Faced with declining profitability despite the consistent growth in the
number of Blimpie outlets and continuing fees, we implemented several new
initiatives, including the acquisition or development of three new brands. The
three new franchise concepts are Maui Tacos(TM), Pasta Central(TM) and Smoothie
Island(TM). Maui Tacos restaurants provide a health-oriented, affordable menu of
"Maui-Mex" items, including traditional Mexican foods marinated in Hawaiian
spices. Pasta Central's baked pasta meals are designed to address current eating
trends for eat-in or take home meals. Smoothie Island is a selection of blended
beverages of frozen yogurt, fruit and nutritional supplements sold through the
Blimpie, Maui Tacos and Pasta Central locations.

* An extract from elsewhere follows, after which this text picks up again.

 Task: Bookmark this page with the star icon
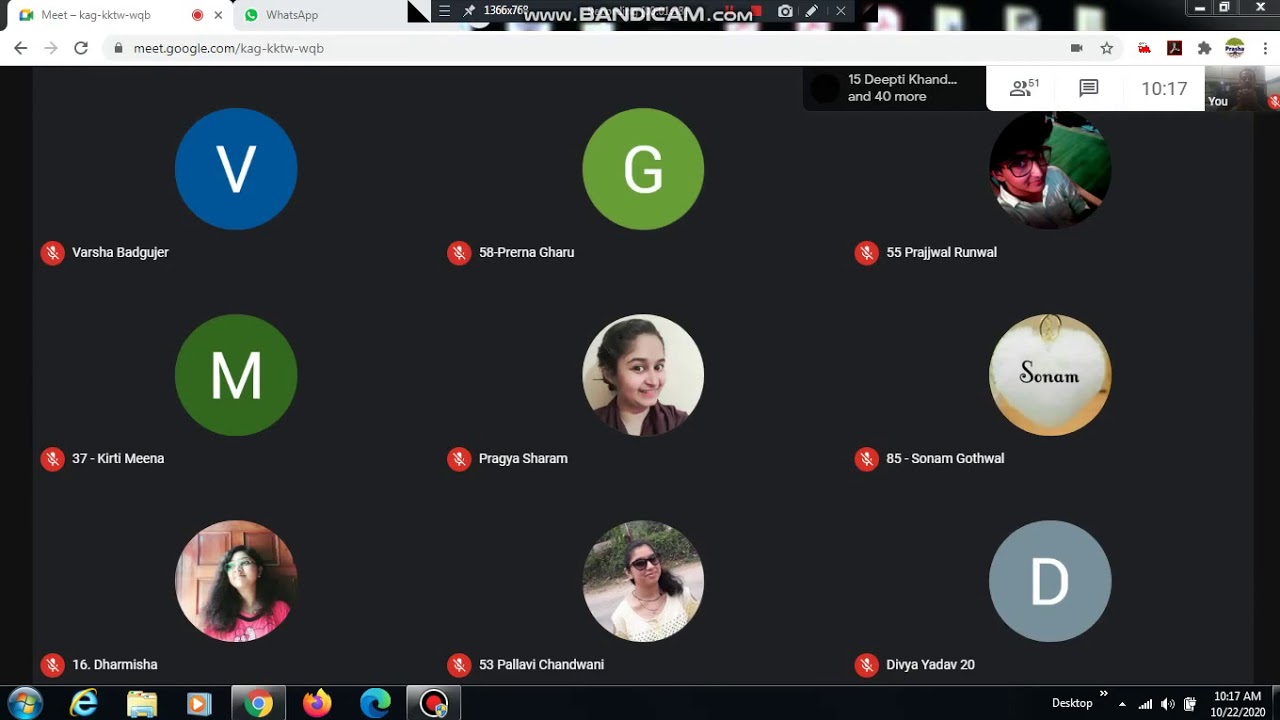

As of December 31, 1999, there were five Maui Tacos outlets operating and
six subfranchise territories operating. There also were four Pasta Central
outlets operating, and a majority of the Blimpie subfranchisors had agreed to
sell Pasta Central franchises in their territories. Finally, there were 40
Smoothie Island locations operating, all of which were located in Blimpie or
Maui Tacos locations. As anticipated, each of the new brands was generating
revenues for us as of December 31, 1999.
We believe that these new concepts will be well received and that the
Blimpie brand will continue to be successful. The new concepts have increased
selling, general and administrative expenses during the past year, and
management believes that these expenses will continue to increase as these
brands require additional support through the early stages of their growth.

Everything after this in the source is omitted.